Good Evening. The S&P 500 lost ground in four of the week’s five trading sessions, making for a difficult week for investors.
When Wall Street’s closing bell sounded, all three main indexes were lower: the S&P 500 was down 0.73%, the Dow Jones was down 0.90%, and the Nasdaq Composite was down 0.70%.
THE ROAD AHEAD
Lululemon (LULU) had its greatest Black Friday ever, but it did not meet Wall Street’s expectations for the next quarter during the company’s most recent financial report.
- Revenue: $1.86 Billion vs. $1.81 Billion expected
- Earnings Per Share: $2.00 vs. $1.97 expected
According to Lululemon CFO Meghan Frank, the company’s profitability decreased due to higher markdowns, inventory provision, and foreign currency. However, Frank justified the company’s 85% year-over-year inventory growth.
The road ahead… LULU plans on building additional shops, growing internationally, and offering more items to males, the firm hopes to double its revenues by the fiscal year ending in early 2027. In addition, it is experimenting with a new two-tiered membership scheme in an effort to retain clients.
MORE ADS!

The recently reinstated CEO Bob Iger will supervise the newest addition to Disney+: advertisements. Yesterday, Disney+ introduced a $7.99 ad-supported version that is less expensive. In addition, the price of its ad-free subscription increased by $3 to $10.99.
So what type of Ads? There will be no political or alcohol-related advertisements, marketers will not be permitted to target viewers under 18, and “kids mode” will be ad-free.

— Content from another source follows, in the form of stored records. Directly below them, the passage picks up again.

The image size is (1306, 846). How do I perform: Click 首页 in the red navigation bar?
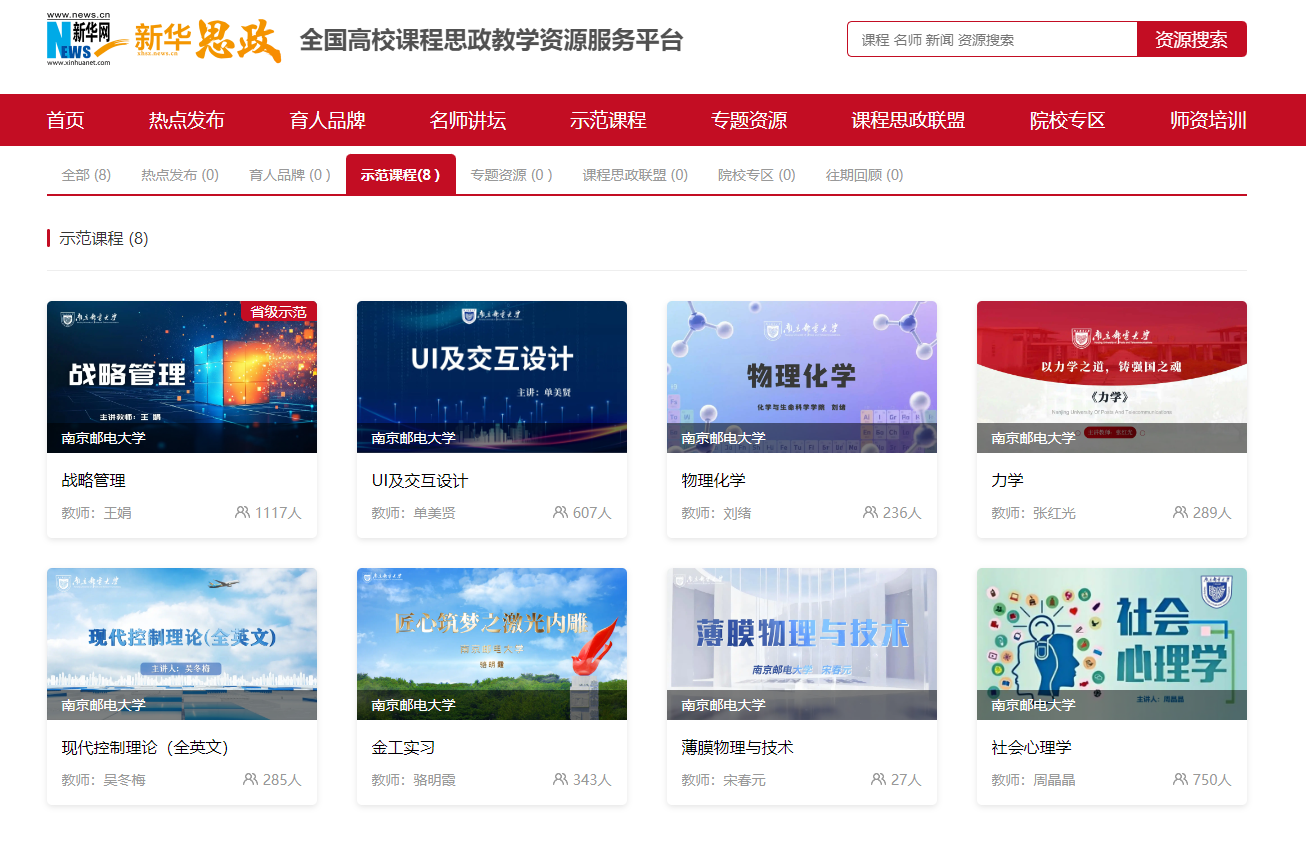(66, 121)
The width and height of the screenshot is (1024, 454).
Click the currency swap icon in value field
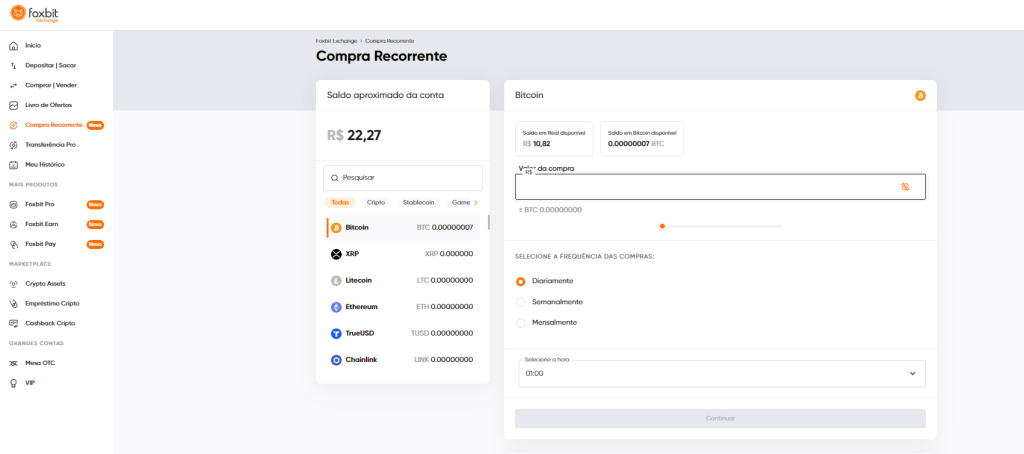point(905,187)

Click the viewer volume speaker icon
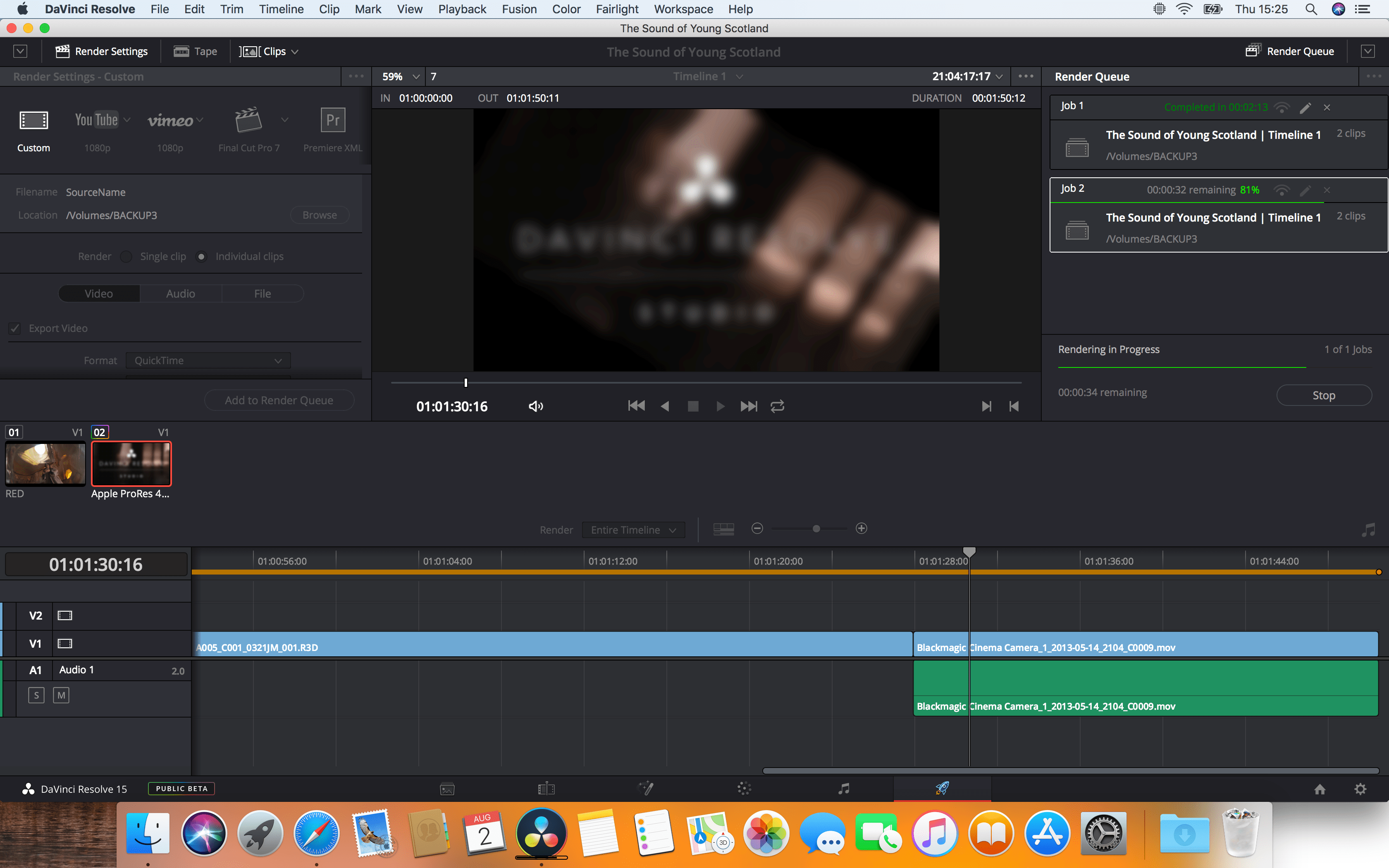point(535,406)
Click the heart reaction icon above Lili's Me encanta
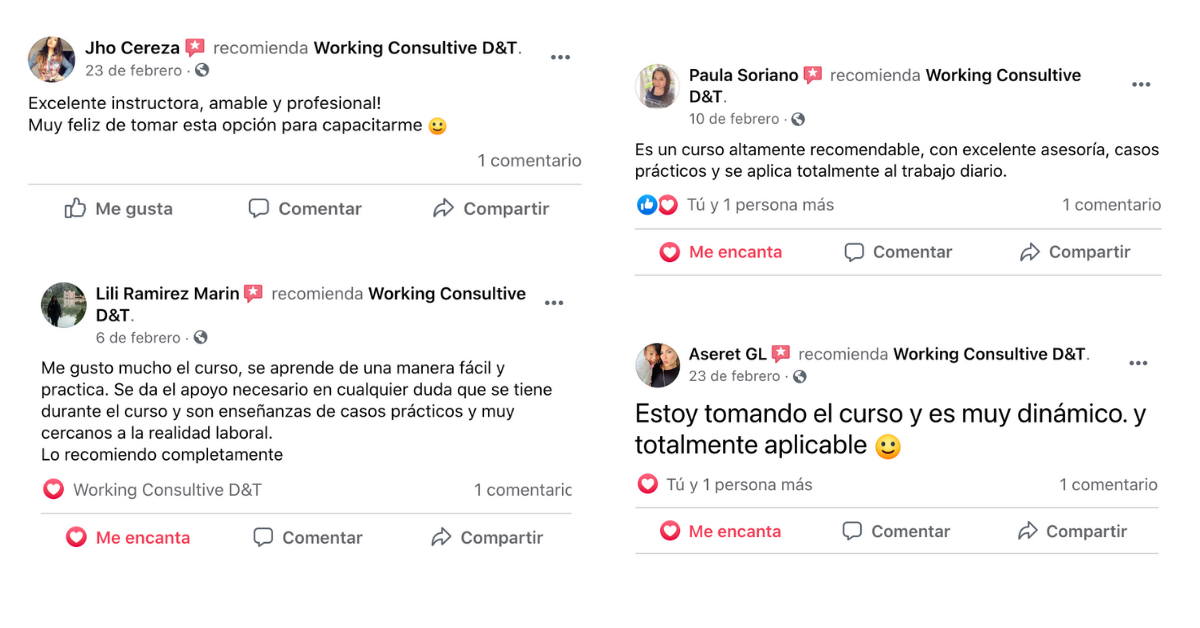 click(x=53, y=490)
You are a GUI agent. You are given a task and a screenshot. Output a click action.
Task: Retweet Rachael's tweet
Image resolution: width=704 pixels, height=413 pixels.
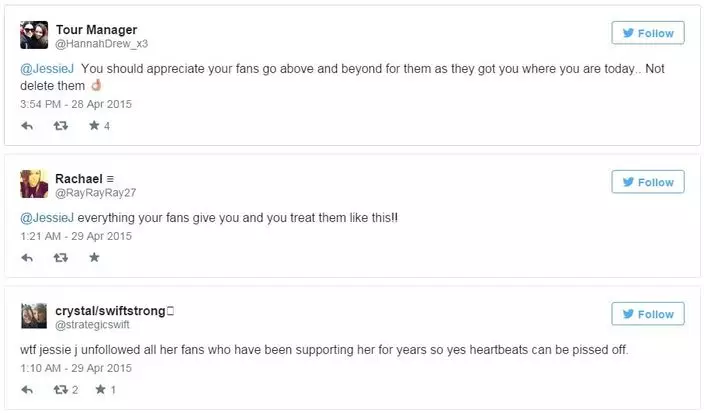click(x=60, y=258)
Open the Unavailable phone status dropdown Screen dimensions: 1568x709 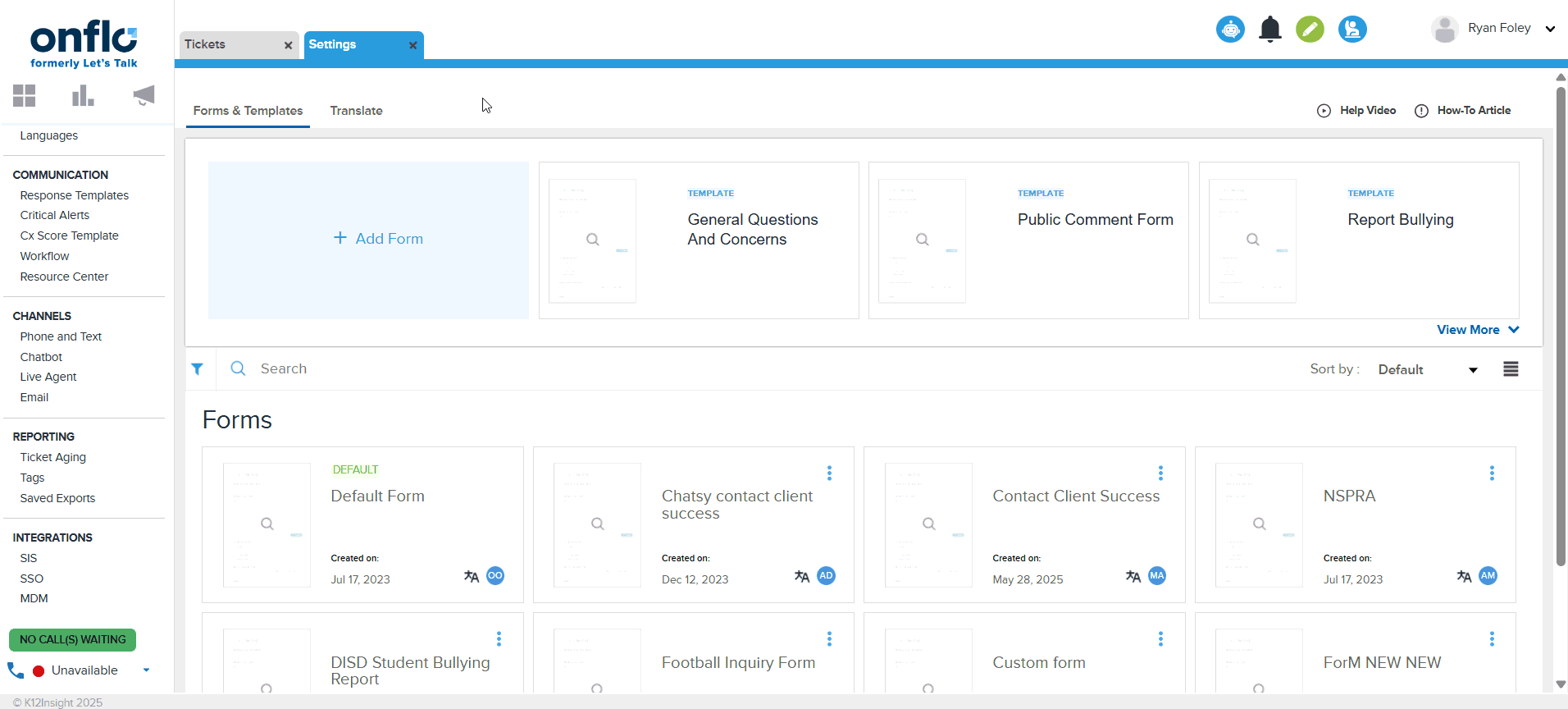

If you can’t beat them, Join them… Unless you are Amazon and AppleTV+ because they are the only major streaming services that have not included an ad option. Even Netflix, which has scoffed at advertisements for years, unveiled an ad-supported tier last month. Hulu, which is owned by Disney, was one of the first streaming services to provide an ad-supported tier, which accounts for the vast majority of its users.